Fr. Louis then helped as a counselor and seminarian commander until he was able to lead the camp and pass on his knowledge during this formational time in campers’ lives.
Fr. Louis explained that the camp only goes up to the age of 14 because of its strong emphasis on service after formation
“Our volunteers are high school boys ages 15-17,” he said. “This way, as volunteers, they provide more service than reception. It leads them to ask, ‘what good do you put into things?’”
As a former seminarian leading the camp, Fr. Louis recognizes that there is still a great amount of learning with the seminarians as they aim to be prudent about giving to the boys while also maintaining their own spiritual life. Leading by example, they share the fruits of their spiritual life.
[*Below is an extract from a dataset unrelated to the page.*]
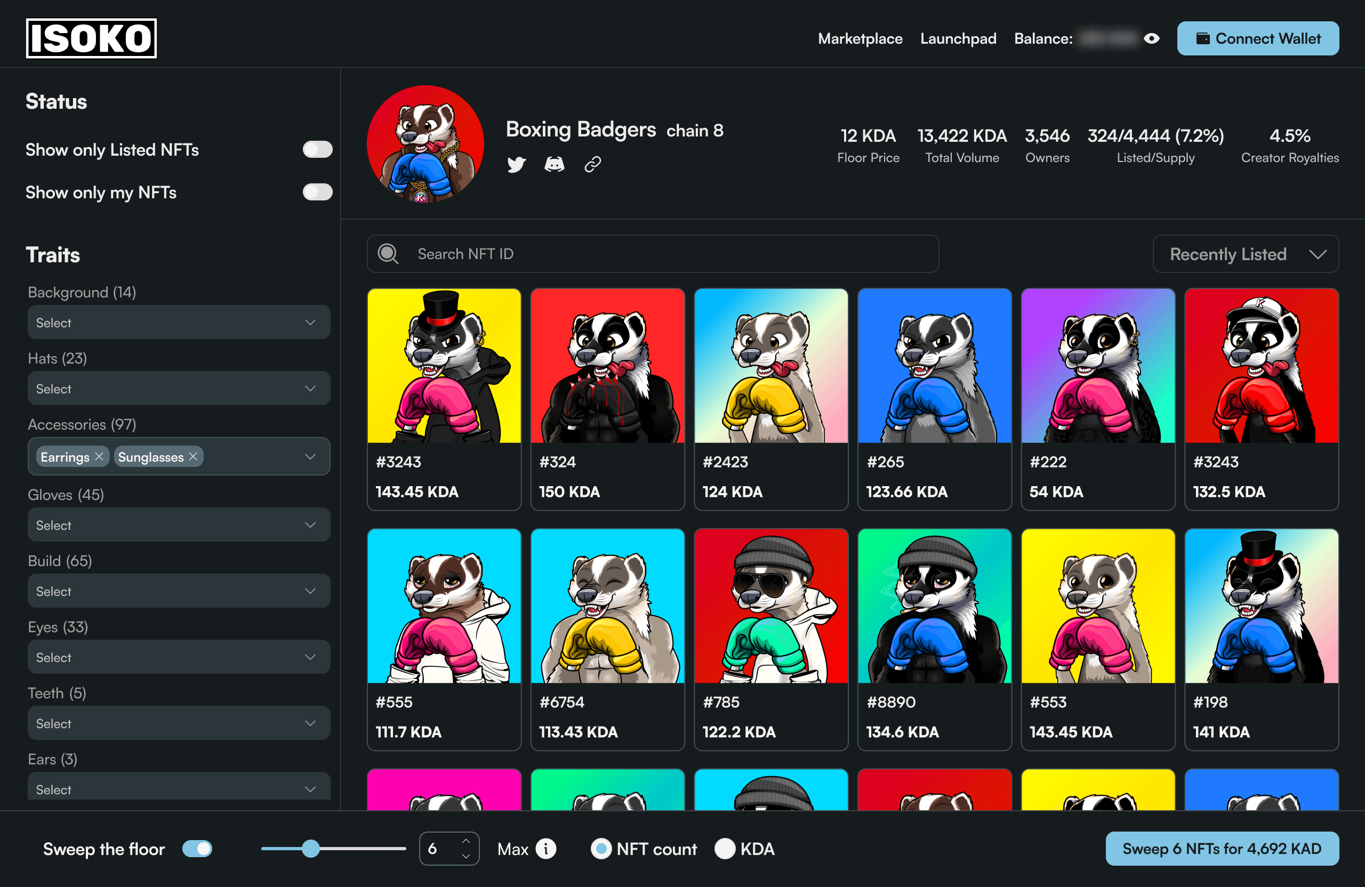
Task: Enable Show only my NFTs
Action: pyautogui.click(x=317, y=192)
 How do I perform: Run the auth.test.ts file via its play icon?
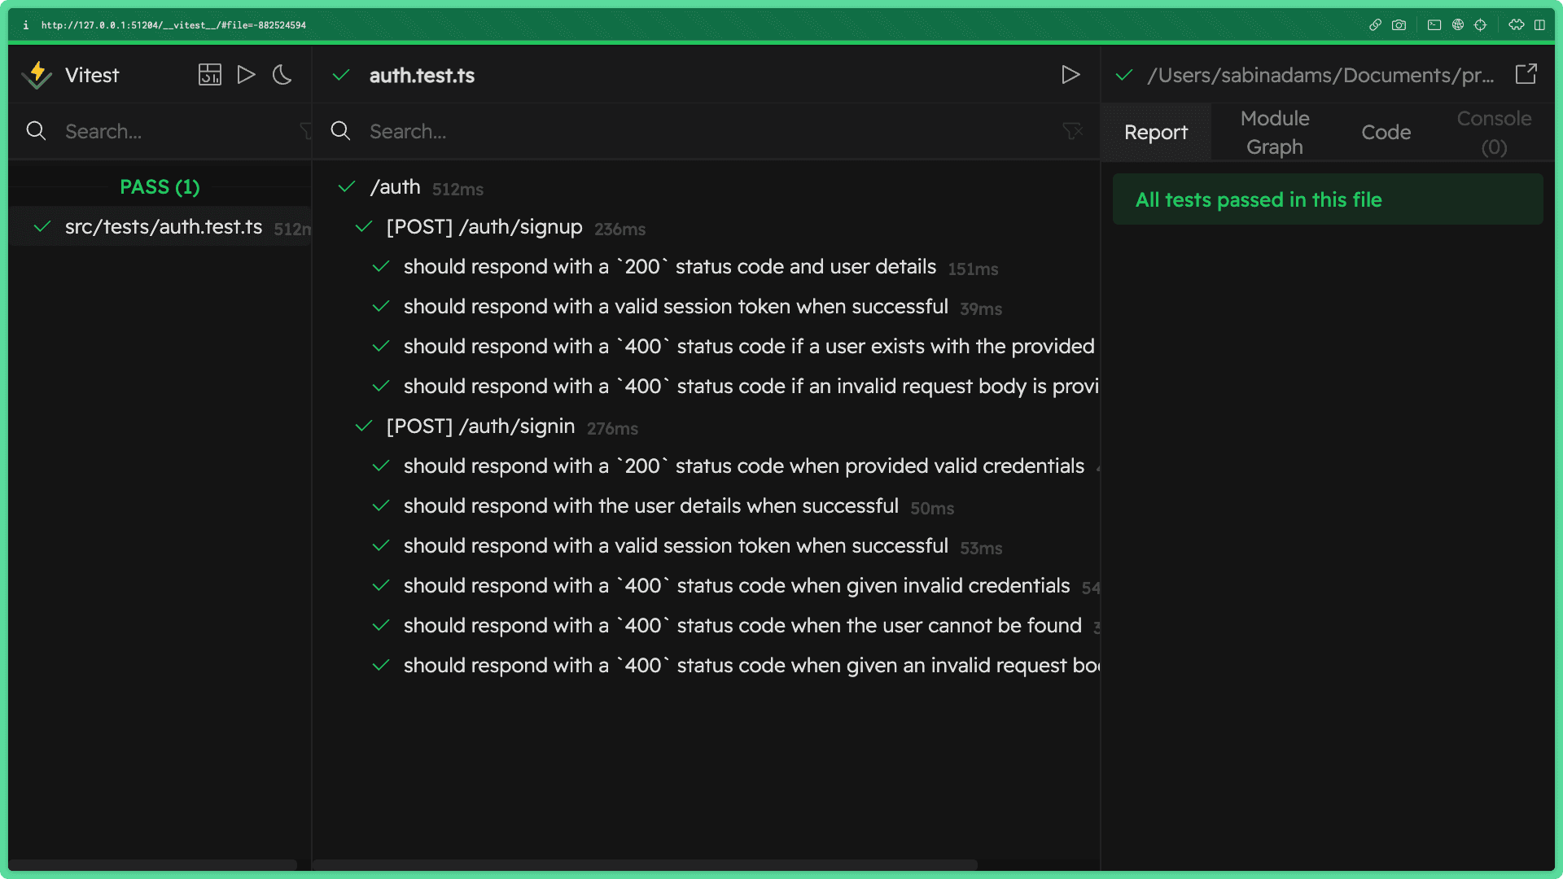coord(1071,75)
With all these aspects in balance, it is no surprise that St. John Bosco is the patron of the camp.
The saint is at the center of the camp and they often refer to this saying:
Run, jump, have all the fun you want at the right time, but for Heaven’s sake, do not commit sin!
The day ends honoring God with these lyrics from “Taps”:
“Day is done. Gone the Sun, from the lakes, from the hills, from the sky. All is well, safely rest, God is nigh.”
Leading by example is a central theme as camp. Attendees not only learn from their camp leaders, but also from each other. Some boys have even been inspired to go to confession for the first time in a long time. Others who were not raised in the faith have been inspired to receive the sacraments.
The boys camp has been so successful that a newer girls camp modelled after it is offered at the neighboring Santiago Retreat Center.